= Dragvanti =

Dragvanti (stylized DragVanti) is a web portal dedicated to drag performers based in India.

== History ==
DragVanti was launched on June 20, 2020 by Patruni Sastry. The platform also connects emerging drag artists to the entertainment industry. Originally, DragVanti was only a website. It became a monthly publication from 2019 to 2021 that was circulated online for no cost. The drag directory was launched in June 2020.

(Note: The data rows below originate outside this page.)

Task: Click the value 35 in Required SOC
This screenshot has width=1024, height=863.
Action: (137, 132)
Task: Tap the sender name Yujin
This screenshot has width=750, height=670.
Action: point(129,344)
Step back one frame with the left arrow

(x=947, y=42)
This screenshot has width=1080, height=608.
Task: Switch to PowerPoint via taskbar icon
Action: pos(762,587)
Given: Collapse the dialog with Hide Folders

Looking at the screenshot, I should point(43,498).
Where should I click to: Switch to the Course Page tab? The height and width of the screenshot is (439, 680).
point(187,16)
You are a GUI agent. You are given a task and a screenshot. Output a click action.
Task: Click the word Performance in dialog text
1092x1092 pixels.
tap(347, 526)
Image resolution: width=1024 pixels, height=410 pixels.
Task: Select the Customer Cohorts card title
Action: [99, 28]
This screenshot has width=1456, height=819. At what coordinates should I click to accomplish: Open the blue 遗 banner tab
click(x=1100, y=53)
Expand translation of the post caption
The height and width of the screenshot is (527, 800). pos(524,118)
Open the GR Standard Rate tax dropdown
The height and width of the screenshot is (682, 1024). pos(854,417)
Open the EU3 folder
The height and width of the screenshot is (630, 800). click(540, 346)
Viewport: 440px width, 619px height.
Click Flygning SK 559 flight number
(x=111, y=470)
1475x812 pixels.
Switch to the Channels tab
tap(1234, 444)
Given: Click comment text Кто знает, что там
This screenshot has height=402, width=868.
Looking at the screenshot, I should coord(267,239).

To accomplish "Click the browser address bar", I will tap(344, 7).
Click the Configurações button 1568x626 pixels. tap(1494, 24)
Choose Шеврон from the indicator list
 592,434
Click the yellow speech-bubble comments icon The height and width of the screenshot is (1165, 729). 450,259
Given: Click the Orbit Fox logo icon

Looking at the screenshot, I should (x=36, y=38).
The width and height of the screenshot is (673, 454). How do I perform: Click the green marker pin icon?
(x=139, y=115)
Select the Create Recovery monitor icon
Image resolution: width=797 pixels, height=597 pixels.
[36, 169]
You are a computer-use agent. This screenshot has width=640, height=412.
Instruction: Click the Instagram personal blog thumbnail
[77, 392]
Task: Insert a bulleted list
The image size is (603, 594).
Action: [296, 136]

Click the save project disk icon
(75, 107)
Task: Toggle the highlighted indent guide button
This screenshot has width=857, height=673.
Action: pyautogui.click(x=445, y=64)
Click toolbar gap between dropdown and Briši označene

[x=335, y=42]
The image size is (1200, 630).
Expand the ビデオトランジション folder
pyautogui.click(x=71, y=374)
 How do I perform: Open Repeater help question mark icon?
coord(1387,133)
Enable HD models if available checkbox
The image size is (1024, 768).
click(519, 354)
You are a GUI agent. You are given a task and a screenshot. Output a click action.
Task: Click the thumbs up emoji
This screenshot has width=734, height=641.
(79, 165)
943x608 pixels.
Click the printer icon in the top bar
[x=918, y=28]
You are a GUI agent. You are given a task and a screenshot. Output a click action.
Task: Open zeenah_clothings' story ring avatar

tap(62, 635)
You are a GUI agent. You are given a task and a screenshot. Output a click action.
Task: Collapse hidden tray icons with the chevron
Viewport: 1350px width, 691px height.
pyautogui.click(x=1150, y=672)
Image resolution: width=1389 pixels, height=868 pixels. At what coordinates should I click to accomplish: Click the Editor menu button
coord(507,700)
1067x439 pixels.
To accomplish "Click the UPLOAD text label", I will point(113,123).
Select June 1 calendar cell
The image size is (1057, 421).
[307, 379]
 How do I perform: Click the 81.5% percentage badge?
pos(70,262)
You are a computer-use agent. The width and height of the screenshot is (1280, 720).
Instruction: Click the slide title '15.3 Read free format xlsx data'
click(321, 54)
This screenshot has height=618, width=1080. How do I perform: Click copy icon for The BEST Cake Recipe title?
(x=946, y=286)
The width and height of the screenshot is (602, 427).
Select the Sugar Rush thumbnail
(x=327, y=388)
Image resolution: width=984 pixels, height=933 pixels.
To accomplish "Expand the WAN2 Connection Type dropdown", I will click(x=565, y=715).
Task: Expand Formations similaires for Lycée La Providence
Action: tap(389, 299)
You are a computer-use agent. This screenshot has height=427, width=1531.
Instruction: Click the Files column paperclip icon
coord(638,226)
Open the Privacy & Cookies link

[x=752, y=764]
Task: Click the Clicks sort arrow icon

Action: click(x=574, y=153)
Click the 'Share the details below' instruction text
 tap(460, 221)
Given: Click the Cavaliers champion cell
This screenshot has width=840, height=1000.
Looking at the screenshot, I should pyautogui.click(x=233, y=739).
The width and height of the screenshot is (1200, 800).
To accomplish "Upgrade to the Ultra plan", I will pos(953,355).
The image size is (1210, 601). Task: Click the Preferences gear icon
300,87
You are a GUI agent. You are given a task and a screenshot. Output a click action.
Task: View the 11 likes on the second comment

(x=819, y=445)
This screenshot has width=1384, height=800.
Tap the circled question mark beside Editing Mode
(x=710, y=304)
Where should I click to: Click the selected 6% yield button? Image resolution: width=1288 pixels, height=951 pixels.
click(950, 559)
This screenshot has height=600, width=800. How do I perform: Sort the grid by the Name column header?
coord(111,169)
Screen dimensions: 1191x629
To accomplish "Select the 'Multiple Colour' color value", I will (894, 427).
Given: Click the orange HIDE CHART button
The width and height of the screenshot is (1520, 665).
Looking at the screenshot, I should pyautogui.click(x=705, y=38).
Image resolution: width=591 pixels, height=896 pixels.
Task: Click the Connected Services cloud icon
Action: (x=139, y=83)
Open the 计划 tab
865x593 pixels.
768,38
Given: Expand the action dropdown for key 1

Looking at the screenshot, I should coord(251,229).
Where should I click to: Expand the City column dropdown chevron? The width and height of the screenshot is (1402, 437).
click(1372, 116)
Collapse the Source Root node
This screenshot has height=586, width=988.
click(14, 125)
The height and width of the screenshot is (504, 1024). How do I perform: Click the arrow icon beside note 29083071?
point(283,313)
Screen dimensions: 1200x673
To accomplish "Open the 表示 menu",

Patruni Sastry who founded the platform says "When I started performing drag in 2019, there was no content about Indian drag available; the only content coming in was that from the West, However Drag is present in classical Indian culture with a mention of it occurs in the Nātya Śāstra, a record of Indian performance art estimated to be around 2,000 years old. Yet today, We don’t acknowledge what drag artists are doing within India” when asked about the intent of creating such a platform.

==Events==

- In 2020 June, DragVanti co-hosted Pride Online fest in collaboration with Social Samosa where there was a curated drag panel discussions and performances.
- In August 2020, DragVanti hosted a TED circle for drag performers.
- In 2021 March, DragVanti hosted an open online mic evenings via its social media handle.
- In 2021 June, as a part of pride month celebration, Dragvanti has organized India's first ever Drag conference with more than 6 drag queens to initiate academic discussions in the field of drag.
- In 2021 August, DragVanti hosted India's first ever BI/PAN festival to create awareness on Bisexuality and Pansexuality spectrums.
- DragVanti also hosts annual celebration of queer Halloween.